You are viewing a plain text version of this content. The canonical link for it is here.
Posted to common-user@hadoop.apache.org by Keith Wiley <kw...@keithwiley.com> on 2011/08/05 01:28:39 UTC

Upload, then decompress archive on HDFS?

Instead of "hd fs -put" hundreds of files of X megs, I want to do it once on a gzipped (or zipped) archive, one file, much smaller total megs.  Then I want to decompress the archive on HDFS?  I can't figure out what "hd fs" type command would do such a thing.

Thanks.

________________________________________________________________________________
Keith Wiley     kwiley@keithwiley.com     keithwiley.com    music.keithwiley.com

"What I primarily learned in grad school is how much I *don't* know.
Consequently, I left grad school with a higher ignorance to knowledge ratio than
when I entered."
                                           --  Keith Wiley
________________________________________________________________________________


Re: Upload, then decompress archive on HDFS?

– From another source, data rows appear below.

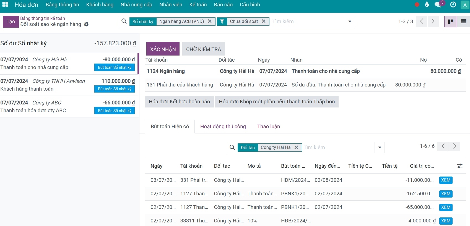Remove the Ngân hàng ACB (VND) filter
Screen dimensions: 470x226
(x=209, y=21)
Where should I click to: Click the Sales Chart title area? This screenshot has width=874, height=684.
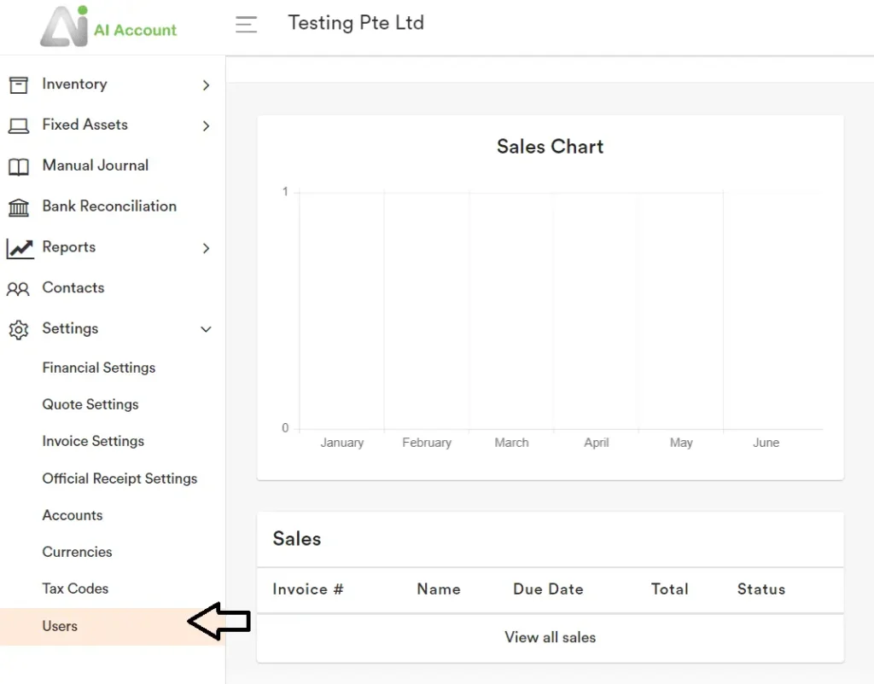550,147
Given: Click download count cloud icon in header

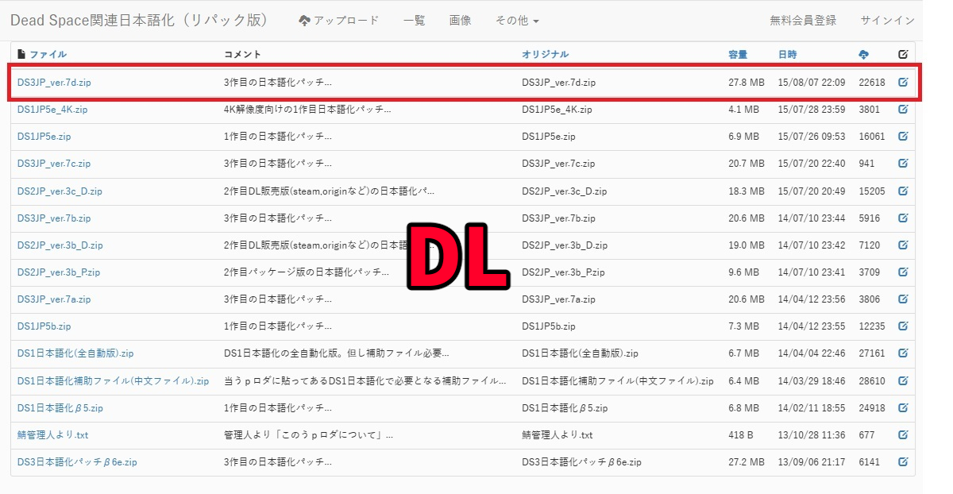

Posted by Harsh J <ha...@cloudera.com>.
I suppose we could do with a simple identity mapping/identity reducing
example/tool that can easily be reutilized for purposes such as these.
Could you file a JIRA on this?

The -text is like -cat but has codec and some file format detection.
Hopefully it should work for your case.

On Fri, Aug 5, 2011 at 8:44 PM, Keith Wiley <kw...@keithwiley.com> wrote:
> I can envision an M/R job for the purpose of manipulating hdfs, such as (de)compressing files and resaving them back to HDFS.  I just didn't think it should be necessary to *write a program* to do something so seemingly minimal.  This (tarring/compressing/etc.) seems like an obvious method for moving data back and forth; I would expect the tools to support it.
>
> I'll read up on "-text".  Maybe that really is what I wanted, although I'm dubious since this has nothing to do with textual data at all.  Anyway, I'll see what I can find on that.
>
> Thanks.
>
> On Aug 4, 2011, at 9:04 PM, Harsh J wrote:
>
>> Keith,
>>
>> The 'hadoop fs -text' tool does decompress a file given to it if
>> needed/able, but what you could also do is run a distributed mapreduce
>> job that converts from compressed to decompressed, that'd be much
>> faster.
>>
>> On Fri, Aug 5, 2011 at 4:58 AM, Keith Wiley <kw...@keithwiley.com> wrote:
>>> Instead of "hd fs -put" hundreds of files of X megs, I want to do it once on a gzipped (or zipped) archive, one file, much smaller total megs.  Then I want to decompress the archive on HDFS?  I can't figure out what "hd fs" type command would do such a thing.
>>>
>>> Thanks.
>
>
> ________________________________________________________________________________
> Keith Wiley     kwiley@keithwiley.com     keithwiley.com    music.keithwiley.com
>
> "It's a fine line between meticulous and obsessive-compulsive and a slippery
> rope between obsessive-compulsive and debilitatingly slow."
>                                           --  Keith Wiley
> ________________________________________________________________________________
>
>



-- 
Harsh J

Re: Upload, then decompress archive on HDFS?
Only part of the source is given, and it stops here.